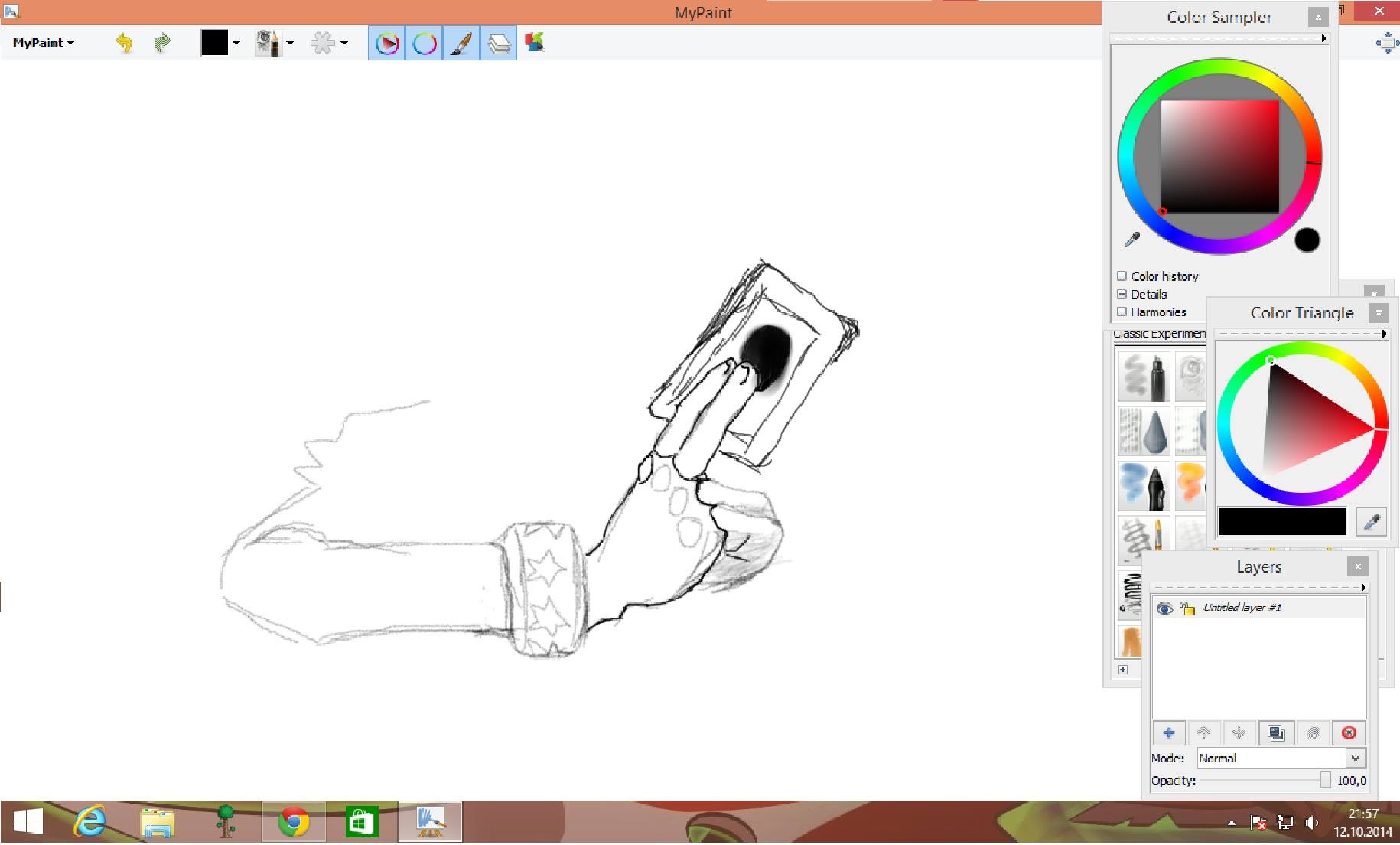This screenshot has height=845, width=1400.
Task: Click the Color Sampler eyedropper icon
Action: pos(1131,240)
--
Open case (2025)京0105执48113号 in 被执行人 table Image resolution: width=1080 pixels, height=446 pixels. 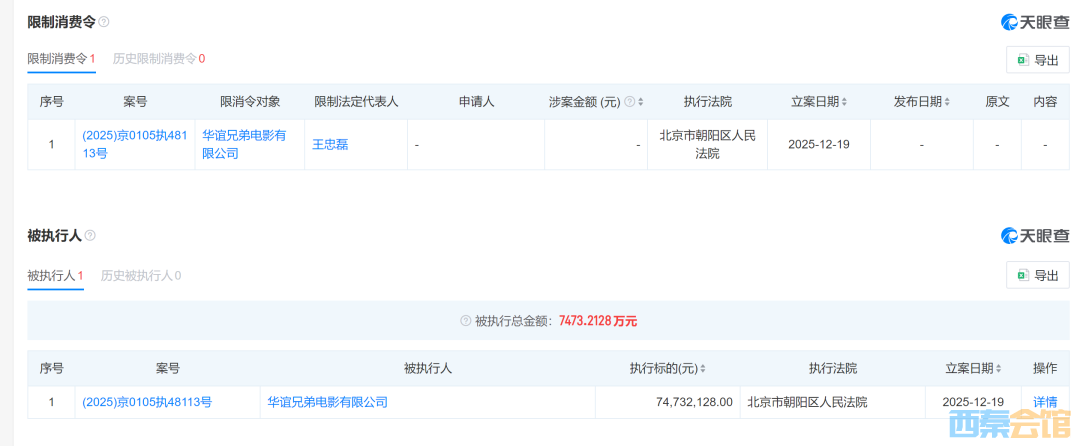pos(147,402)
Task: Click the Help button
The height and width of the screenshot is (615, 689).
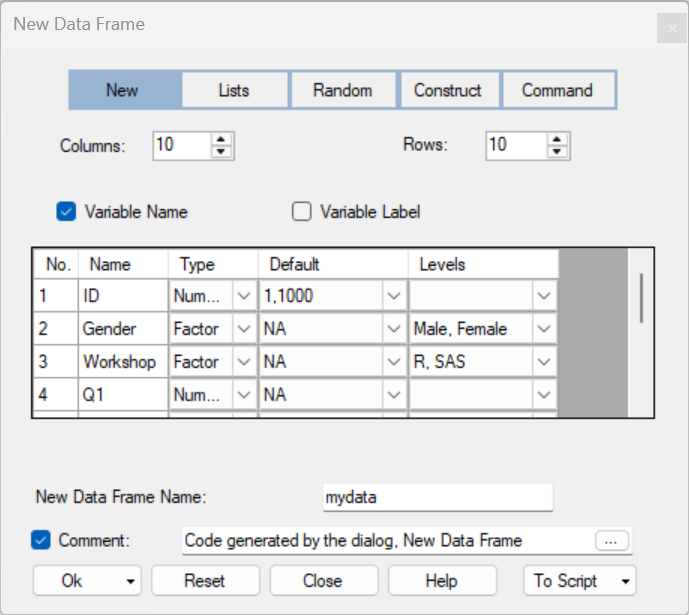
---
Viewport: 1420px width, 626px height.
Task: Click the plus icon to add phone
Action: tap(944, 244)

TASK DIRECTIONS:
Could you return exactly the lines above from the line with "Task: Click the Help button" to the line with "The height and", both included, and nothing else?

EXPECTED ANSWER:
Task: Click the Help button
The height and width of the screenshot is (615, 689).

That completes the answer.